I wrote a blog last week about new integrated anti-malware technology last week in response to Palo Alto Network's acquisition of Cyvera. In fact, this integrated technology model isn't limited to anti-malware but is becoming the new reality across the cybersecurity life cycle of risk management, incident prevention, incident detection, and incident response.
I'm convinced that this is where the market is headed, driven by burgeoning cybersecurity requirements across organizations large and small. Why do I believe this? Well, in a recent ESG research survey, 315 security professionals working at enterprise organizations (i.e. more than 1,000 employees) were asked how their organization's security strategy would change over the next 24 months. A little under half (44%) of respondents said that their organization would, "design and build a more integrated enterprise security architecture," the highest percentage of all responses. This trend is actually reverberating on the supply side as Blue Coat, Cisco/Sourcefire, FireEye, IBM, McAfee, PAN, and Trend Micro are all engaged in R&D and M&A activities to meet the need for technology integration.
In my humble opinion, the move toward cybersecurity technology architecture has a number of other ramifications on:
1. Security professionals. When evaluating and procuring IT security products in the past, security professionals lived by a common credo, "best-of-breed." Of course, each cybersecurity technology must stand on its own, but each point tool must also be an active cog in a greater systemic whole. This means that security professionals must ask about integration in RFIs/RFPs and include integration testing as part of evaluations and POCs.
2. Security technology vendors. Large security vendors may have holes in their portfolios while users can't simply rip-and-replace heterogeneous security technologies with years remaining on their amortization schedules. Because of this, cybersecurity technology vendors need to establish partner ecosystems and support them with SDKs, open APIs, and adequate resources. On the flip side, smaller vendors must make sure that they support technology development with proactive partnering and business development activities. Finally, all vendors must remember that (cybersecurity architecture) Rome wasn't built in a day. Therefore, they have to help their customers with architectural project planning, engineering, milestones, and metrics so that they continue to progress and benefit as they build their cybersecurity architecture over time.

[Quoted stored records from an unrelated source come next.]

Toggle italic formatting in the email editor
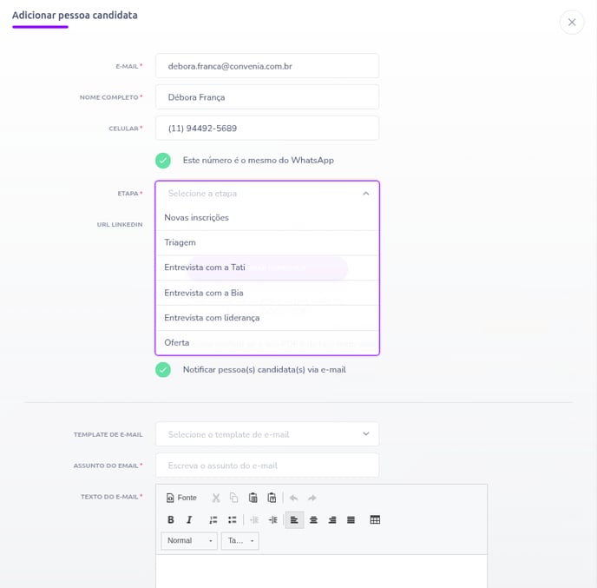The width and height of the screenshot is (597, 588). click(189, 520)
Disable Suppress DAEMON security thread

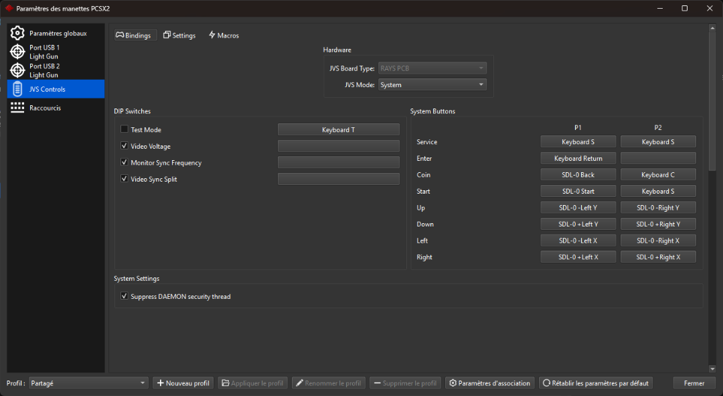pyautogui.click(x=124, y=296)
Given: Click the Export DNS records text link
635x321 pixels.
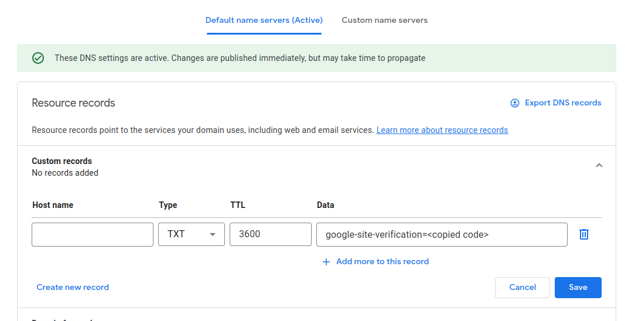Looking at the screenshot, I should point(563,103).
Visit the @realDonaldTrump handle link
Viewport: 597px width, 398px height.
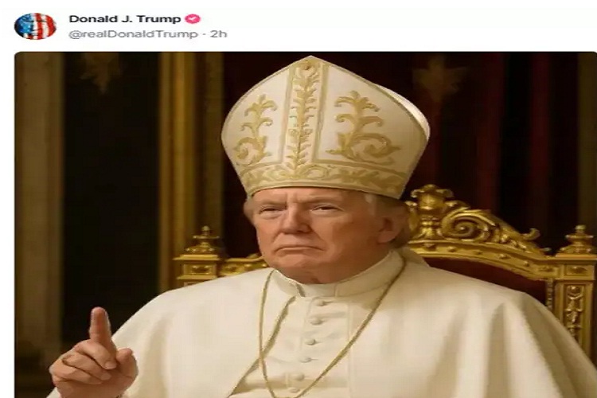(133, 34)
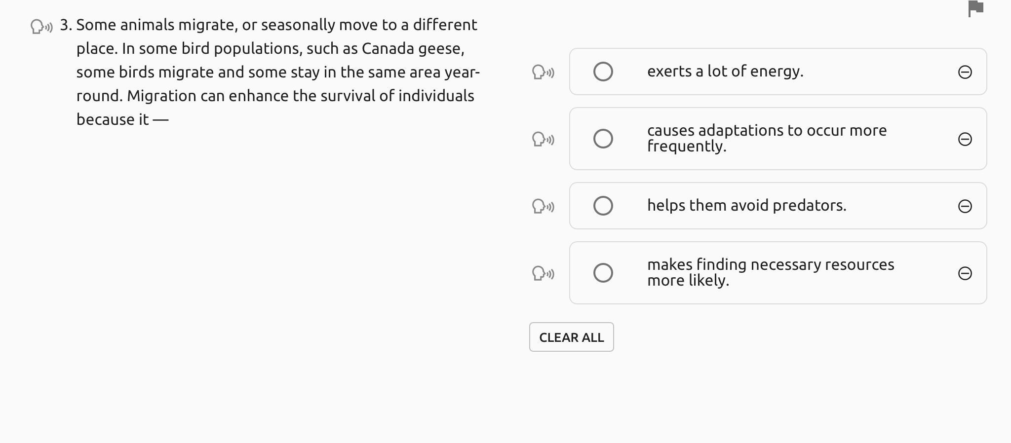The width and height of the screenshot is (1011, 443).
Task: Eliminate the 'causes adaptations to occur' choice
Action: pyautogui.click(x=965, y=139)
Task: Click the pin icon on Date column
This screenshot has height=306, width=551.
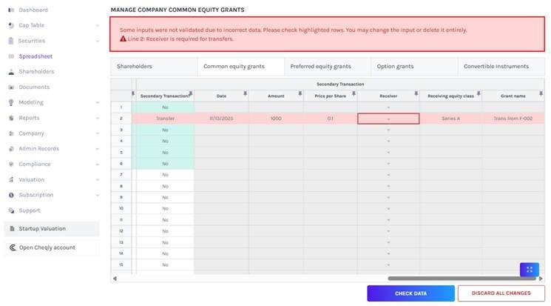Action: [244, 93]
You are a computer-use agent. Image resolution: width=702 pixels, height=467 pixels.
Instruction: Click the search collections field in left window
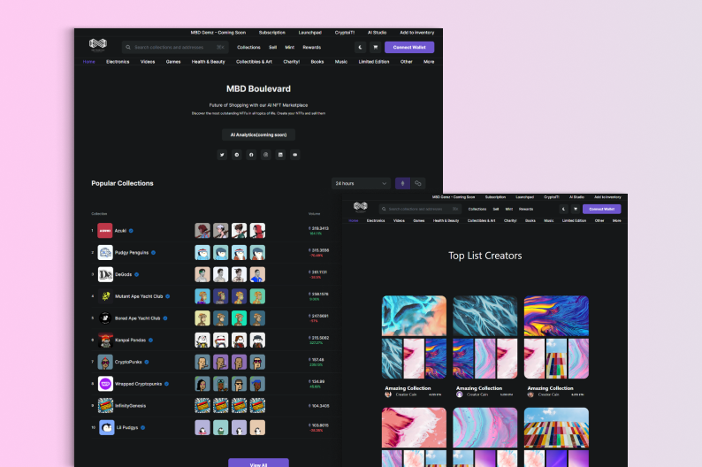(177, 47)
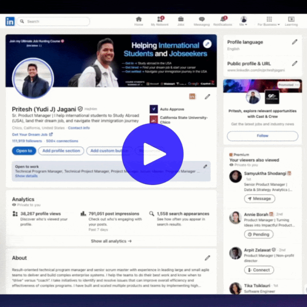Edit Open to work card pencil
The width and height of the screenshot is (307, 307).
click(x=205, y=166)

3. Cybersecurity VARs and MSSPs. Independent resellers have an incredible opportunity to supply the brain- and man-power to glue disparate products and architectures together. These skills could shift the center of cybersecurity gravity to accomplished VARs and channel experts like Accuvant, FishNet, and Presidio. MSSPs can also play here by extending their services into leading cybersecurity technology architectures as they are established. For example, Proofpoint may be able to plug its Targeted Attack Protection into an on-premise architecture with Fortinet for network security and RSA for security analytics.
4. Analysts, labs, and researchers. Security professionals aren't the only ones programmed for a best-of-breed approach to cybersecurity. In fact, the entire industry is built upon one-off evaluations and testing of individual security widgets rather than end-to-end architecture. This myopic analysis is no longer enough however. Analyst reports, product testers, and academics can certainly continue to evaluate the individual piece-parts but this work will become useless unless each "link" is appraised based on its individual merits AND its cooperation and contribution to the overall cybersecurity chain.
The title of this blog really says it all - the whole integrated cybersecurity architecture if far greater than the sum of its parts. Now the whole industry must adjust its behavior accordingly.